The report, a systematic review of 20 years’ worth of data, highlights the connection between corporate funding and messages that raise doubts about the science of climate change and whether humans are responsible for the warming of the planet. The analysis suggests that corporations have used their wealth to amplify contrarian views and create an impression of greater scientific uncertainty than actually exists.
“The contrarian efforts have been so effective for the fact that they have made it difficult for ordinary Americans to even know who to trust,” said Justin Farrell, a Yale University sociologist and author of the study, released on Monday in the peer-reviewed journal, Proceedings of the National Academy of Science.
Numerous previous studies have examined how corporate-funded campaigns have helped shape individual views about global warming. But the Yale study takes what Farrell calls the “bird’s-eye view,” using computer analytics to systematically examine vast amounts of printed matter published by 164 groups—including think-tanks and lobbying firms—and more than 4,500 individuals who have been skeptical of mainstream scientific views on climate change.
The study analyzed the articles, policy papers and transcripts produced by these groups over a 20-year period. Then it separated the groups that received corporate funding from those that did not.
The results, Farrell said, revealed an “ecosystem of influence” within the corporate-backed groups. Those that received donations consistently promoted the same contrarian themes—casting doubt, for example, on whether higher levels of man-made carbon-dioxide in the atmosphere were harmful to the planet. There was no evidence of such coordination among the non-funded groups.

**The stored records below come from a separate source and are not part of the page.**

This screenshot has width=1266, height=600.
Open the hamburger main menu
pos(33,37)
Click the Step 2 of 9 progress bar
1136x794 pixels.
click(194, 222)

The existence of corporate money “created a united network within which the contrarian messages could be strategically created” and spread, Farrell said.
“This counter-movement produced messages aimed, at the very least, at creating ideological polarization through politicized tactics, and at the very most, at overtly refuting current scientific consensus with scientific findings of their own,” he said.
The report did not examine the impact of outside money on the messages of groups that encourage activism on climate change. Farrell suggested that there were qualitative differences between such groups and those that sought to advance corporate interests by promoting skepticism about science.
“Funders looking to influence organizations who promote a consensus view are very different from funders looking to influence organizations who have the goal of creating polarization and controversy and delaying policy progress on a scientific issue that has nearly uniform consensus,” he said.
The publication of the report comes two weeks after New York prosecutors announced an investigation into whether Exxon Mobil misled the public and investors about the risks of climate change. The probe was prompted in part by reports in the Los Angeles Times and the online publication Inside Climate News, alleging that Exxon researchers expressed concerned about climate change from fossil fuel emissions decades ago, even as the company publicly raised doubts about whether climate-change was scientifically valid.
Exxon has declined to comment on the investigation while acknowledging that its position on climate-change has evolved in recent years. “Our company, beginning in the latter part of the 1970s and continuing to the present day, has been involved in serious scientific research, and we have been supporting since that time scientific understanding of the risk of climate change,” Exxon’s vice president of public and government affairs Ken Cohen told reporters after the New York probe was revealed.